I didn't really mean to do that one. I thought, well,
what should I do that's just like the most unhip thing
you can possibly think of? But, that's really nice (laughs)?
And I thought of the Monkees doing "Last Train to
Clarksville" or something like that. But then, I
couldn't remember the title, and I did "I'm a Believer."
I'm not full of malice, but I do dislike Neil Diamond
a lot, and I'm sorry that I've done a Neil Diamond song.
If I lived my life over again, I would leave them to the
master (laughs).
But I've always liked pop music. There was a bit of a
misunderstanding with the avant-garde rock scene, because
I think I was sort of swimming the wrong way, really.
A lot of the rock thing came out of people who'd started
out doing covers of versions of the English scene and
the American scene, the Beatles and Dylan and so on, and
then got more and more involved in instrumental virtuosity
and esoteric ideas. I was really going the other way.
I was brought up with esoteric ideas and modern European
music and Stockhausen, Webern, avant-garde poets, and
all the kind of avant-garde thing in the '50s, before
pop music--the beat poets, the avant-garde painters at
the time, and so on. To me, the amazing thing was to discover
the absolute beauty of Ray Charles singing a country and
western song or something like that. So my actual journey
of discovery was I discovered the beauty of simple, popular
music. And it was much more elusive, really, than people
who put it down realize. Anybody who thinks pop music's
easy should try to make a pop single and find out that
it isn't.
So that always interested me very much. I have a fantastic
admiration for really good pop musicians, just straight
commercial pop musicians with no hip associations of rock
at all. I'm quite happy with that.
R.U. :
Your material encompasses concerns which are pretty personal,
and also social/political. Is there a preference there,
or do you just cover all of them?

**Work to do**
Pick up the interview about pop music after its last line and keep it going.

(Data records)
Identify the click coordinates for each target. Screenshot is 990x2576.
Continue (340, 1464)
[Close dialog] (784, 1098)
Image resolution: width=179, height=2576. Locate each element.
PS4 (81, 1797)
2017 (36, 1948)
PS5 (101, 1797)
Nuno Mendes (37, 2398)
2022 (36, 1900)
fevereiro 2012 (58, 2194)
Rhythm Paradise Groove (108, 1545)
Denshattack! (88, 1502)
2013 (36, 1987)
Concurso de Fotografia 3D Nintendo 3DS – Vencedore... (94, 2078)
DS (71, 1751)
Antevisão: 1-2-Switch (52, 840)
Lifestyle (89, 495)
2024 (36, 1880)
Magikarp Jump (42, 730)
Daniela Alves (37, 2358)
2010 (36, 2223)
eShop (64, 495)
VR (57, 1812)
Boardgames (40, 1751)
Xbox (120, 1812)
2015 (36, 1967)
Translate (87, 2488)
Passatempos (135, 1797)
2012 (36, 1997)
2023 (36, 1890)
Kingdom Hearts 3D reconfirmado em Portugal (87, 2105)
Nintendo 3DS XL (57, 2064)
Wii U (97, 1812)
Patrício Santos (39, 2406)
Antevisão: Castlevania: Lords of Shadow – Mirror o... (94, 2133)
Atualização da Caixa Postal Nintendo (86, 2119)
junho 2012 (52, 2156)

**Response**
R.W. : It comes out like
that. In fact, they're all the former. Everything I do
is totally personal. I don't really have a lot of control
over what I write when I'm writing it. I think it's a
misunderstanding. I think artists can be overestimated
in the amount of control they have over what you do. You
sort of do something, and what you do, what you are, comes
out. I wouldn't write about anything because I thought,
gosh, I ought to write about this, or I ought to write
about that. Those times when it comes out as politics
for example, or whatever, it's because that's really something
buzzing in my gut at that time. And it's just as strong
and personal, as emotional, as being in love or anything
else. They're not arguable things.
I'm open to the criticism of that, which is, you know,
love is blind. My politics has been too. I think you can
fall in love with ideas, and you can fall in love with
people. It's a very subjective experience. And I'm loyal
to that experience.
R.U. : There have been
very few people who started in the underground rock scene
in the '60s who have spanned the eras from psychedelia
to progressive rock to punk and post-punk, and are still
very active in the 1990s. How have you been able to fit
in with all the various movements? And, why do you think
there have been so few musicians from 20, 30 years ago
who've maintained that sort of level of participation?
R.W. : In my case, what keeps
me going is a constant sense of disappointment with what
I've already done (laughs). One of the things that might
be a problem would be, if you were really happy about
something you'd done--you'd really thought you'd done
it at a certain time in your life. It may be, for people
who really got on top of what they were trying to do,
and articulated it well in a certain era, then they're
just trying to cling onto that, and make it harder and
harder, and more and more difficult. But if you've never
ever felt that you quite got a hold of it, you just feel
that before you die, you've got to try and get it right
once (laughs). And hope that the experience you have makes
up for the some of the diminishing energy.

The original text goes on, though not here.